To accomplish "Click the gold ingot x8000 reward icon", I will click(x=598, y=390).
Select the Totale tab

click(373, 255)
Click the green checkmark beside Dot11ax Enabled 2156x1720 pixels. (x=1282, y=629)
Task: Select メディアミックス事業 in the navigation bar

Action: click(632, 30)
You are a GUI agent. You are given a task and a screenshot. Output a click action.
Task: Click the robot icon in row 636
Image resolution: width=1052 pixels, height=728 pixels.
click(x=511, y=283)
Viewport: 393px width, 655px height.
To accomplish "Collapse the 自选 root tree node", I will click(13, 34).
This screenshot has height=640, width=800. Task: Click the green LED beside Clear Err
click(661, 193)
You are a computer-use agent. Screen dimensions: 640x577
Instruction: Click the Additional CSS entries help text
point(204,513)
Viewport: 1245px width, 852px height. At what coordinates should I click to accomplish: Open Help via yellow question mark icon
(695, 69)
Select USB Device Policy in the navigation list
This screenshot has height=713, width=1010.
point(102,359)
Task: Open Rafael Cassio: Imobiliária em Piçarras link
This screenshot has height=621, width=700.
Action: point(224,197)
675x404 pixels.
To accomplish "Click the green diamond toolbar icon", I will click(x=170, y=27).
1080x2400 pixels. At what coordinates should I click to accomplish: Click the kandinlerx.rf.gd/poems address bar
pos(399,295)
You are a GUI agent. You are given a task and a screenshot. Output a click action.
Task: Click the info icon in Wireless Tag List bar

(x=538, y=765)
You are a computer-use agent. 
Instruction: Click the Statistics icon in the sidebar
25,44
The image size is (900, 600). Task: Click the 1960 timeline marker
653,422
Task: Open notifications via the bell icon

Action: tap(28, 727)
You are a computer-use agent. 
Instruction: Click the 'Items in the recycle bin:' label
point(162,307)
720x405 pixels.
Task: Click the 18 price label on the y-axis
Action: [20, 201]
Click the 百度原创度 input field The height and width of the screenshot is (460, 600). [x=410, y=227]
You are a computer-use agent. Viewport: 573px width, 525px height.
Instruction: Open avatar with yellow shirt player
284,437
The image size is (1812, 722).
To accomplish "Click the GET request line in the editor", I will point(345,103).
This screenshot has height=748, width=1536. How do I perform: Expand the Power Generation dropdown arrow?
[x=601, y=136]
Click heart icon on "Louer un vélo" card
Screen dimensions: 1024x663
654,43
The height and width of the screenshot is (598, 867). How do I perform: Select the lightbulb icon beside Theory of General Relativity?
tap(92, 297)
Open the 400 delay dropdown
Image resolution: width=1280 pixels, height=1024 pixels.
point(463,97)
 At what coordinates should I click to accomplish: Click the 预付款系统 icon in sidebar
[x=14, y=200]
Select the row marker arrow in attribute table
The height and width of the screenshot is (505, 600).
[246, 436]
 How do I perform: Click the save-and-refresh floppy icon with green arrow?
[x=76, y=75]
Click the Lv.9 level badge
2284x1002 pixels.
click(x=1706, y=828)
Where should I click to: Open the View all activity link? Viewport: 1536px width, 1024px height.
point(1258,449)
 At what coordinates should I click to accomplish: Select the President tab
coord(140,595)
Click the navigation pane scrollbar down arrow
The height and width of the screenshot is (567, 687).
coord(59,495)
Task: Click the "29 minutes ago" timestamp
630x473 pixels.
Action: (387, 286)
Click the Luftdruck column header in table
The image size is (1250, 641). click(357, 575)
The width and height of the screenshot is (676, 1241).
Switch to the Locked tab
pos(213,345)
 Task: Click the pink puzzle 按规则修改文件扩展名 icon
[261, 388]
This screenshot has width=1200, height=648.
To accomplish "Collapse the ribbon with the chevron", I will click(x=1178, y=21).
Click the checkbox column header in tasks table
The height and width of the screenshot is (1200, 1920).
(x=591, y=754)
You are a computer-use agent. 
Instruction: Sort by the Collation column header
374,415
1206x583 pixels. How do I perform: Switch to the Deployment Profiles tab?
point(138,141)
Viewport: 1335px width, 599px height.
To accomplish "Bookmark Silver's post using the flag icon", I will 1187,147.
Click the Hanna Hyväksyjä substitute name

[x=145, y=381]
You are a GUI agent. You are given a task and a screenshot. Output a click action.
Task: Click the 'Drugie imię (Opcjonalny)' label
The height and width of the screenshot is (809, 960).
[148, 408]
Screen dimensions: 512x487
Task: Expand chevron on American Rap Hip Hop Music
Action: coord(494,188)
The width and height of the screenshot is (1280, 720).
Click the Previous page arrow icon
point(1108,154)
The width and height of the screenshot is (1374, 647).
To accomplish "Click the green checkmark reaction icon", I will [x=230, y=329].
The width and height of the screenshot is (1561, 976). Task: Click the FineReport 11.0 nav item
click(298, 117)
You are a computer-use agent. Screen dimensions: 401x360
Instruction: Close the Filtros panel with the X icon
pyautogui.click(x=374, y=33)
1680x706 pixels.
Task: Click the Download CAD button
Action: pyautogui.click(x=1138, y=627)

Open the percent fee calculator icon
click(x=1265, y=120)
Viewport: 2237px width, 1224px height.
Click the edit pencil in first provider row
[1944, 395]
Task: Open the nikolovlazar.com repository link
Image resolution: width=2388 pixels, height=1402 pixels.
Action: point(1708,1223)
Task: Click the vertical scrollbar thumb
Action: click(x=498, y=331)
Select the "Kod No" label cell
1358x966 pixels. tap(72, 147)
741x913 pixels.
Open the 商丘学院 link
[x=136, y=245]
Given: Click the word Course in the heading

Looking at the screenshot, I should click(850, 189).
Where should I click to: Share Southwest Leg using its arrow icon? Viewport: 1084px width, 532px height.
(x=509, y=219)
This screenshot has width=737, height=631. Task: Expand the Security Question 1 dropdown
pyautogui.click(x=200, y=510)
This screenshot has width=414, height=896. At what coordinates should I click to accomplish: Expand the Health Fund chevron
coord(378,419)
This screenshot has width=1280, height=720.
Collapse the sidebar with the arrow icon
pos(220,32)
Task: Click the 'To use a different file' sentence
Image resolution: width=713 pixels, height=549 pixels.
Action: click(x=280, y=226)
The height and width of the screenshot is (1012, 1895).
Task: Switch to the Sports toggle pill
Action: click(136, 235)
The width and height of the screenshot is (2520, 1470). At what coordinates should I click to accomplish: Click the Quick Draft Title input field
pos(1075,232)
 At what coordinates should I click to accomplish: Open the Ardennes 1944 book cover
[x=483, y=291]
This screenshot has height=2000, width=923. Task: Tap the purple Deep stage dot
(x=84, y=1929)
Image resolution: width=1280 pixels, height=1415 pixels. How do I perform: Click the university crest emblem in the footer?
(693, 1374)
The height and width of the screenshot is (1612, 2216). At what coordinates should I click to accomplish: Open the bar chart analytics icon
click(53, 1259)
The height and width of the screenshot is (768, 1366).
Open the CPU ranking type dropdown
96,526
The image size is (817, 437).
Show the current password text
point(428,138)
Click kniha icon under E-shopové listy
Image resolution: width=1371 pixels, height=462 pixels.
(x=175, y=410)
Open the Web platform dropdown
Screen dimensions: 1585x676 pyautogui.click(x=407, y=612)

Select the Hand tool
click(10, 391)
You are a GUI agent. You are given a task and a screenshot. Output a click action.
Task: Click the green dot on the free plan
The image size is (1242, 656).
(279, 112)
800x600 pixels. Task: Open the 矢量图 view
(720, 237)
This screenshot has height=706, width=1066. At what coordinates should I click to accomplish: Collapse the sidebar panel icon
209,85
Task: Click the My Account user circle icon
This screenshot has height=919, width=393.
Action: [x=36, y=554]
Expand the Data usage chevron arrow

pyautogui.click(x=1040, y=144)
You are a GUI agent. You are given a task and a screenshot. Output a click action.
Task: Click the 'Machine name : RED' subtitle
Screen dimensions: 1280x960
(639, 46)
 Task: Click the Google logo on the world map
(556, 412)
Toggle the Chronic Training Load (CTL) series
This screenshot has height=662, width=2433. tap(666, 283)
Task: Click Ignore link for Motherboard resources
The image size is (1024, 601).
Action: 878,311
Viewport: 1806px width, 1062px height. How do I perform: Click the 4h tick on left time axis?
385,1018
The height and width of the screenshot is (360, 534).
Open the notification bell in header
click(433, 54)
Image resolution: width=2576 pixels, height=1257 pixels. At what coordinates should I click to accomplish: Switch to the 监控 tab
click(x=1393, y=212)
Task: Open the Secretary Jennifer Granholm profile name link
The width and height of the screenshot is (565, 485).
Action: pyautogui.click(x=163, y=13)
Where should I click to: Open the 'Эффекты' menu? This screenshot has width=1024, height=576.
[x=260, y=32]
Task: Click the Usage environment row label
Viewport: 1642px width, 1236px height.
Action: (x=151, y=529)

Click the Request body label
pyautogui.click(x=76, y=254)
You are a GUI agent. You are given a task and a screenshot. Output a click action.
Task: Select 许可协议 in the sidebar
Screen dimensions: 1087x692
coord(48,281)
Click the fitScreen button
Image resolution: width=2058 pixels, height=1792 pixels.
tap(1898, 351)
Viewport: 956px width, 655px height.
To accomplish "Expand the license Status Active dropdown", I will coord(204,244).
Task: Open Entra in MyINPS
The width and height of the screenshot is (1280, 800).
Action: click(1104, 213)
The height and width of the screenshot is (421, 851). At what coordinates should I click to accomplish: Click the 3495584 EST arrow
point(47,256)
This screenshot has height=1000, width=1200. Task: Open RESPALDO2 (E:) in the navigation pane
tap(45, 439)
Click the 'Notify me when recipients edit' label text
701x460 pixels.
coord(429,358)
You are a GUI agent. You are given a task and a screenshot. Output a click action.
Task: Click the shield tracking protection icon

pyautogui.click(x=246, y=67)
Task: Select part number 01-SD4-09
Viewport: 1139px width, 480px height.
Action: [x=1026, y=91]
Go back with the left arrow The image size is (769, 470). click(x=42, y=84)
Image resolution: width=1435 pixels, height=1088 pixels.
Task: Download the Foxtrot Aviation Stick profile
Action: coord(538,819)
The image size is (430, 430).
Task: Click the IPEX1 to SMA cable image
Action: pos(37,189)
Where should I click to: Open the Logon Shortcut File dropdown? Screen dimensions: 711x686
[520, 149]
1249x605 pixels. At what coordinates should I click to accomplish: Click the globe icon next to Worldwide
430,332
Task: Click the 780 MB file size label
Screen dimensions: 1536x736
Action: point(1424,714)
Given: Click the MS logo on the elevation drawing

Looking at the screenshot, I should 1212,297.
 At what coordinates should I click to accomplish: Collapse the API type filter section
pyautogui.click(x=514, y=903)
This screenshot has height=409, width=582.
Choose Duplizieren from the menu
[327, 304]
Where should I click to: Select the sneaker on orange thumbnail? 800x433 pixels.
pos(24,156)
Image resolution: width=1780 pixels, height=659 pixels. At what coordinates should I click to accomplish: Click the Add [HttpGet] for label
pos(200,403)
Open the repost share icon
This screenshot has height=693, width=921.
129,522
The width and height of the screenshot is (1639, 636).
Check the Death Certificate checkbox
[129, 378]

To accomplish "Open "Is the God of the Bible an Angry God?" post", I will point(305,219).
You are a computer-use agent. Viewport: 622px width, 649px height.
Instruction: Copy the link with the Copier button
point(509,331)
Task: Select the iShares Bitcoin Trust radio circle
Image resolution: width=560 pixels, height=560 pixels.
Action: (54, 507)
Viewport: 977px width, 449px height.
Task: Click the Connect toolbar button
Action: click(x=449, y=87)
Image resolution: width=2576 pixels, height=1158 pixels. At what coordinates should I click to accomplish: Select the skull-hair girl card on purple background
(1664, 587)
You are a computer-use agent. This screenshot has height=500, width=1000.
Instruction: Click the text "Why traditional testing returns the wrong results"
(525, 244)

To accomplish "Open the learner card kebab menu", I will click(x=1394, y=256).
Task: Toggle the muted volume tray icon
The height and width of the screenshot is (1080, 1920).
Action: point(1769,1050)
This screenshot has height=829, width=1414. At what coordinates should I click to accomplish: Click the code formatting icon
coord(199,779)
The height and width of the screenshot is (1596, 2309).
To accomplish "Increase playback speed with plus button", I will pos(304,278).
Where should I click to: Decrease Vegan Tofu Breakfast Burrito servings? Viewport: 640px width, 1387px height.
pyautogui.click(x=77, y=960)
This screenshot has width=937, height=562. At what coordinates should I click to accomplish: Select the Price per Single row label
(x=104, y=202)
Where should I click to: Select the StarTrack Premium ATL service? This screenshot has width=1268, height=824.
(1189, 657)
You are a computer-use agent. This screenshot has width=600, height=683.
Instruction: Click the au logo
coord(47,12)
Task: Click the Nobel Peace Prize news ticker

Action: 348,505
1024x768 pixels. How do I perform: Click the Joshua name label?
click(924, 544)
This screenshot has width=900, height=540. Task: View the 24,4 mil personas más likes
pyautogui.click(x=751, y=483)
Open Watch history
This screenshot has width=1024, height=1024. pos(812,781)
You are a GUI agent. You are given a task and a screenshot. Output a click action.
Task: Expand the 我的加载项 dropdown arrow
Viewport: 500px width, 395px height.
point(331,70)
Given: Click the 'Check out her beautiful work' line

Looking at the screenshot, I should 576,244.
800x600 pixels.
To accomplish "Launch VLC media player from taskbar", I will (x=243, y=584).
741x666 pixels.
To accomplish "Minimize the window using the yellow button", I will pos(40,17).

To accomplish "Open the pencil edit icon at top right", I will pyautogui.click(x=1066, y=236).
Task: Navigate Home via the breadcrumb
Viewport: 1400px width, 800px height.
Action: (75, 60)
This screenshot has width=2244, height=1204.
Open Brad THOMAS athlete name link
§
* **EXERCISE BRIEF**: Copy out the part of the data that opens with the line containing "The width and height of the screenshot is (1639, 636)." and closes with the line containing "will click(x=1394, y=256).", keeping every line the same.

* **ANSWER**:
The width and height of the screenshot is (1639, 636).
Check the Death Certificate checkbox
[129, 378]

To accomplish "Open "Is the God of the Bible an Angry God?" post", I will point(305,219).
You are a computer-use agent. Viewport: 622px width, 649px height.
Instruction: Copy the link with the Copier button
point(509,331)
Task: Select the iShares Bitcoin Trust radio circle
Image resolution: width=560 pixels, height=560 pixels.
Action: (54, 507)
Viewport: 977px width, 449px height.
Task: Click the Connect toolbar button
Action: click(x=449, y=87)
Image resolution: width=2576 pixels, height=1158 pixels. At what coordinates should I click to accomplish: Select the skull-hair girl card on purple background
(1664, 587)
You are a computer-use agent. This screenshot has height=500, width=1000.
Instruction: Click the text "Why traditional testing returns the wrong results"
(525, 244)

To accomplish "Open the learner card kebab menu", I will click(x=1394, y=256).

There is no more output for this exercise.